#### Provided text
>> BEGIN

Liefeld told THE PULSE he hopes to help expand the Teen Titans franchise. He explained, “I originally went over to DC to work on a brand new Titans series, Titans East. We talked at length about all the possibilities of expanding the Titans corner of the DCU. During the Doctor Light arc that Geoff did last spring he included the entire roster of Titan members, everyone from Red Star, Pantha, Bumblebee, Tempest, Wildebeest and so many more. Those are the characters that interest me the most, those so-called secondary characters that have been neglected for so long. Throw in Captain Marvel Jr. and Supergirl and wowza you have a helluva line up. At least that was the prevailing notion throughout our talks. We had talked with a writer, we were inching forward on the project and then Dan Didio called and asked if I’d pinch hit on the regular Titans series over the summer to do some fill-ins. So the idea for me was never to do the regular book but to help expand the franchise. There are those who believe the Titans can carry another series and there are those who don’t, when DC decides what they want to do post-Crisis, they know I’m ready to go. Mine and Gail’s stint sold really well for DC, we jumped the book to it’s highest sales in the last year, so the audience is definitely there for more Titans stuff. In the interim we’ve discussed some exciting Titan mini-series that I’m mum on, but they’re pretty all very tempting.”

“I really want to do a Titans East book eventually because those other characters really deserve their share of the spotlight, similar to how they threw Bumblebee, Tempest, Cyborg and Speedy together as Titans East in the fantastic Titans cartoon, the other members could really shine,” he continued. “Time will tell if there’s an audience for more Titans books. In the meantime I’m booked for the next 18 months at the very least.”

Liefeld couldn’t talk about any of his upcoming projects … yet.

Whatever happened to Liefeld’s Titans East?

In its various forms, Lying In the Gutters has covered rumours and gossip in the comics industry for twelve long glorious and quite scary years. This week, there was some ‘news’ on Rob Liefeld’s possible future with Titans projects: “Rob Liefeld’s recent work on “Teen Titans” with Gail Simone was initially seen as a first foot in the door at DC and a chance for Liefeld to expand certain DC properties in ways that he has been successful with in the past. Indeed it appears he had a number of projects in the pipeline there.”

>> END

#### Dataset excerpt

>> BEGIN

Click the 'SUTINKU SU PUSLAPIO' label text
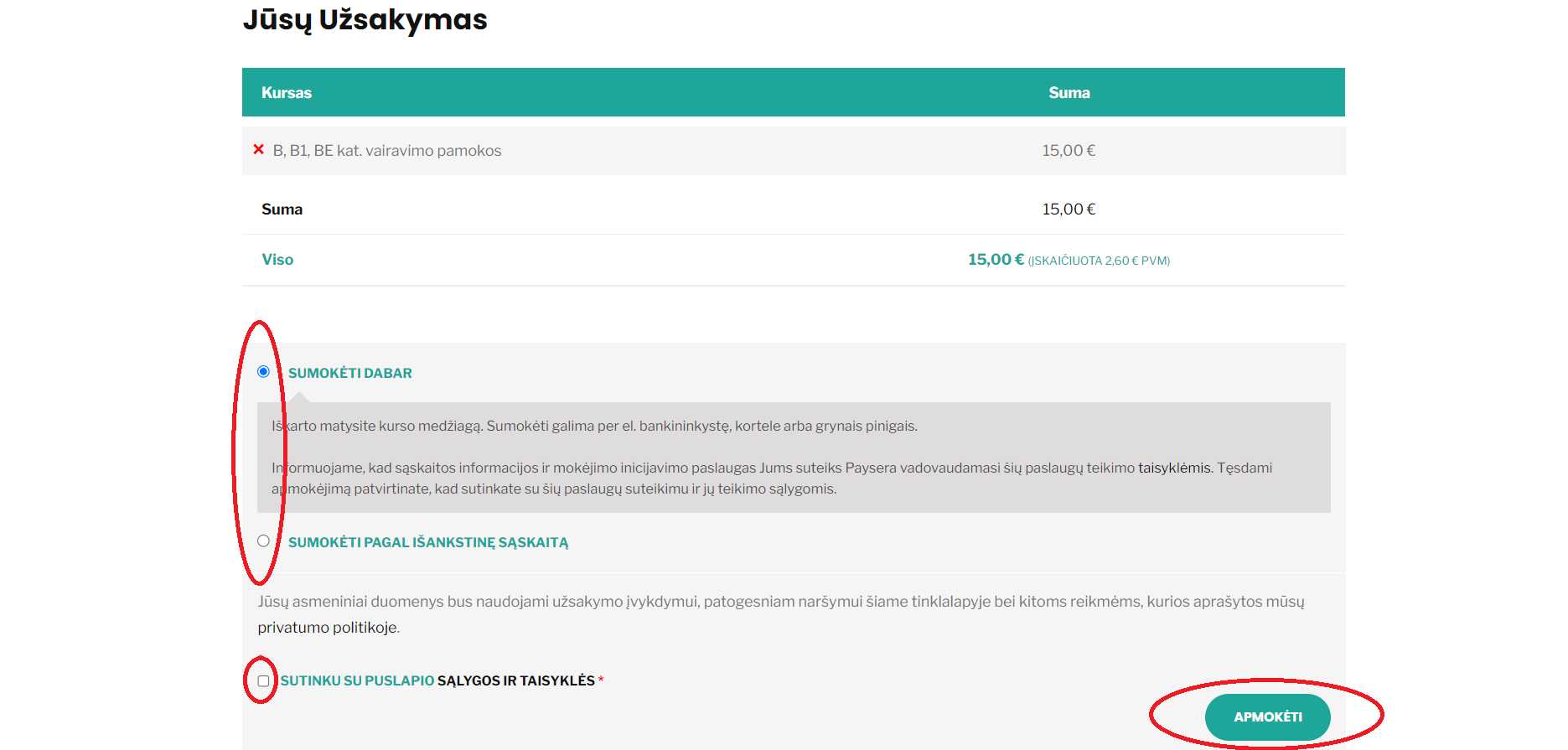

>> END

#### Problem 1
In the piece about Rob Liefeld and the Titans, which Titan members does Liefeld name when describing the roster Geoff included in the Doctor Light arc?
#### Problem 2
Resume the piece about Rob Liefeld and the Titans, picking up right after its final sentence.
The lines above are separate material, unrelated to the piece about Rob Liefeld and the Titans.

#### Exercise output 1
Red Star, Pantha, Bumblebee, Tempest and Wildebeest.

#### Exercise output 2
“But this week, something changed and Liefeld was suddenly off any Titans project and DC as a whole. “It was definitely fun while it lasted.”

“Titans Talk” Whatever Happened to Titans East?
by Rob Liefeld – 05/26/2006 – courtesy of

Holy Crap! I just got a Teen Titans royalty! And here’s the rub, the royalty check shows that the issue sold 84,000 copies. Not the 74,000 reported. My jaw dropped in astonishment. And that’s direct market, not newstand.

My DC tale is a sorid one that will not be told today, but sometime in the near future. Fact of the matter is that the previous non-Liefeld issue sold 67,000 copies, which means that we sold an additional 8,000 up front and a whopping 10,000 additional re-ordered copies.

So is it in bad taste for me to discuss this, yes, probably. But if I don’t no one else will, so I do. DC had a juggernaut in their hands, plain and simple. Without the promise of a variant cover which in all honesty were about as easy to come by as a taco stand in Tijauna this time last year, and zippo promotions, other than the postage stamp placement in Previews, we posted huge gains.

They just put a variant cover on the OYL launch and it sold 82,000 to date.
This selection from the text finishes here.